In 1989, Castaldo was named an Abe Olman Scholarship Award recipient by the Songwriters Hall of Fame. Castaldo wrote and produced "Goin' Krazy" which was released by José Feliciano 1994, which entered the Billboard dance chart.

Castaldo has recorded six solo studio albums. His third album Aceto was released in 2010. The album includes 14 classic and 2 original Italian songs. He recorded an Italian version of "Hallelujah" on the album. A video of the song was filmed in Toronto, Ontario, Canada, in December 2010 by filmmaker Greg Riccio Jr. supporting the Free Hugs Campaign to promote random acts of kindness.
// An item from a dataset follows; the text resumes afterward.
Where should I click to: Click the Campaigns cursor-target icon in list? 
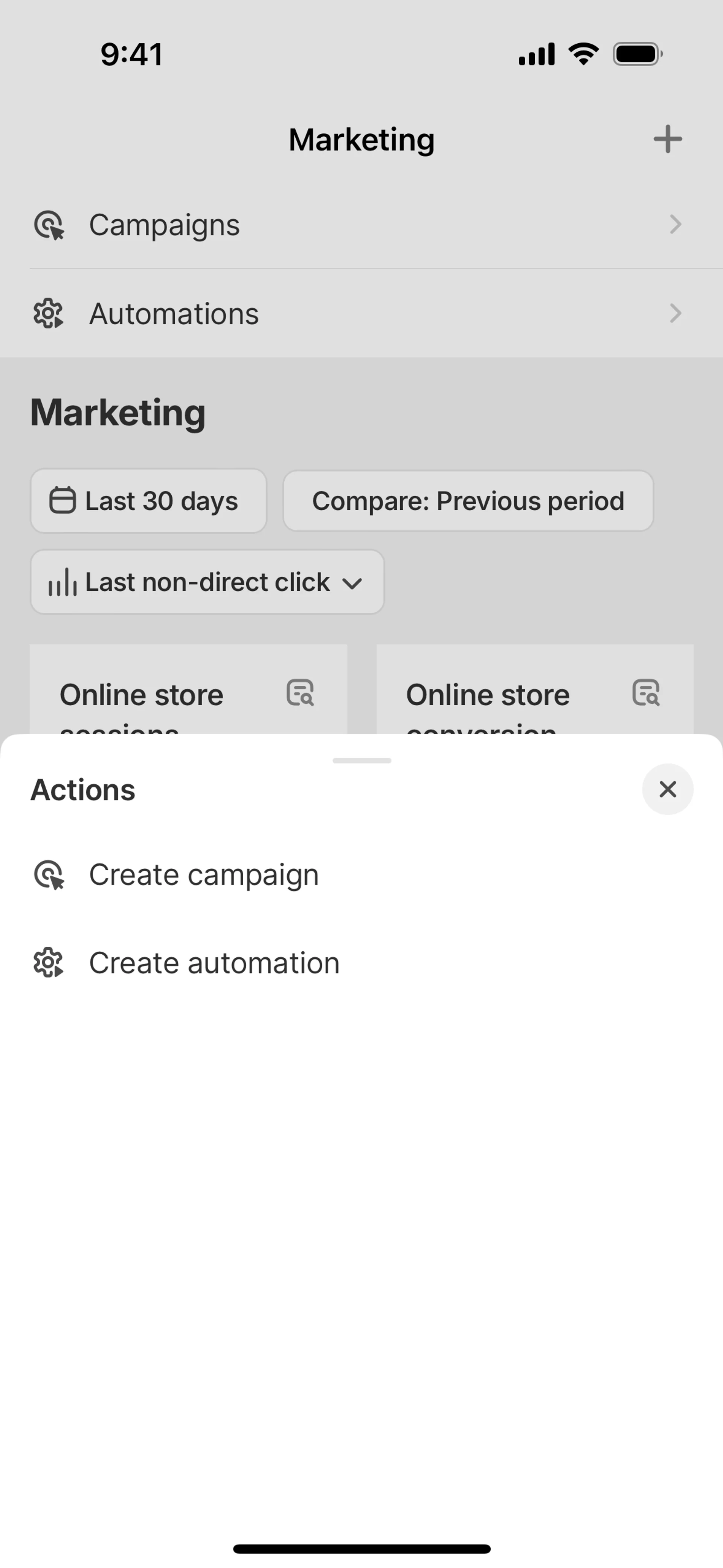coord(49,225)
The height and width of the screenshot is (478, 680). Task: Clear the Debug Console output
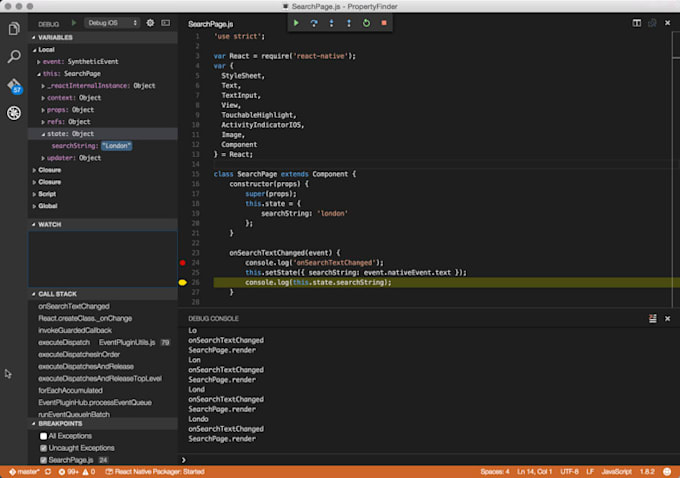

In 2011, "Pray'r", an original song co-written with Stein Berge Svendsen, was released as a digi-single. Castaldo released an Italian album in 2012. Since 2011, he has been touring Italy, the US and Canada. Castaldo performed his theatrical debut on May 15, 2011, at the Hearst Auditorium concert stage, which is part of Chaminade High School Athletic and Activity Center in Mineola, New York .

In 2012, Castaldo was a competitor in The Europe Tourism Board classical-crossover artist award. Out of 37 submitted artists, he finished third.

Castaldo was featured live on ABC TV for his performance on the Red Carpet during the 68th Annual New York Columbus Day parade 2012.

In 2013, Castaldo's Bergamot Tour included 48 performances, and in 2014, there have been 21 tour dates by midyear, including a performance at Teatro F. Cilea Reggio, in Reggio Calabria, Italy for the fifth annual Mino Reitano memorial concert.

In March 2014, he won the Top Artist award in the monthly contest held by ArtistSignal.com (by a record-breaking total number of 92,488 votes by 1338 voters). The Artist Signal top artist is awarded US$10,000 to help them promote their music and career.

In January 2015, he released an EP with classical-crossover soprano Giorgia Fumanti, called "A Christmas Pray'r".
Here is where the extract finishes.